- [Text segment]:

- - - - -

2)      While it’s tempting to blame the renewed Covid outbreak in Australia on randy security guards in Melbourne hotels, the reality is that Australia gives us a preview of how difficult it is likely to be to contain the virus in the winter. When most business has to be done indoors, some people choose not to self-isolate despite having Covid-19 symptoms.

3)      A similar resurgence in many countries in Europe shows the difficulty of containing the virus while reopening the economy.

4)      The public health measures that are needed to contain Covid-19 fundamentally depend on social solidarity, which appears to be fraying in the UK and presumably many other countries as well. Absent strong social solidarity, future Covid-19 containment will be less effective, depending on enforcement by the state. Again Melbourne, which has upped its request for military help in fighting Covid-19, may provide an indication of what is to come.

5)      While many people have pointed to Sweden to argue that they economic contraction was policy induced and that the economy can remain open despite the virus, high levels of social solidarity actually drove a high level of social distancing in Sweden despite choosing not to implement a strict national lockdown.

6)      Meanwhile, new research on the US experience shows, unsurprisingly, that fear of the virus constrains economic activity regardless of lockdown measures. Not locking down and letting the virus run its course does not appear to be a viable route to economic recovery. Or, as the latest FOMC minutes put it: “The path of the economy will depend significantly on the course of the virus.”

7)      We are nowhere near reaching herd immunity. Early optimism, including my own, was based on the hope that asymptomatic transmission would leave a large number of people with antibodies, hindering the spread of the virus. This sort of herd immunity requires 50-90% of the population to develop antibodies, but even in Sweden, with its strategy of controlled transmission, only 7.3% of residents of Stockholm had antibodies in mid-May, with lower levels elsewhere.

8)      The only route to heard immunity is a vaccine because having the virus does not appear to confer long-term immunity. More evidence from Sweden suggests that immunity lasts for roughly six months, so, even if every country let the virus circulate as Sweden has, those who have had the virus would lose immunity too quickly for the percentage of people with antibodies to ever reach the herd immunity level.

- - - - -

- [Work required]:
Copy the stretch of the Covid-19 text from "3)      A similar" through "is to come." word for word.

- - - - -

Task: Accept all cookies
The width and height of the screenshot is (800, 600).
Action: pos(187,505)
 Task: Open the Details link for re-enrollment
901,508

- - - - -

- [Response below]:
3)      A similar resurgence in many countries in Europe shows the difficulty of containing the virus while reopening the economy.

4)      The public health measures that are needed to contain Covid-19 fundamentally depend on social solidarity, which appears to be fraying in the UK and presumably many other countries as well. Absent strong social solidarity, future Covid-19 containment will be less effective, depending on enforcement by the state. Again Melbourne, which has upped its request for military help in fighting Covid-19, may provide an indication of what is to come.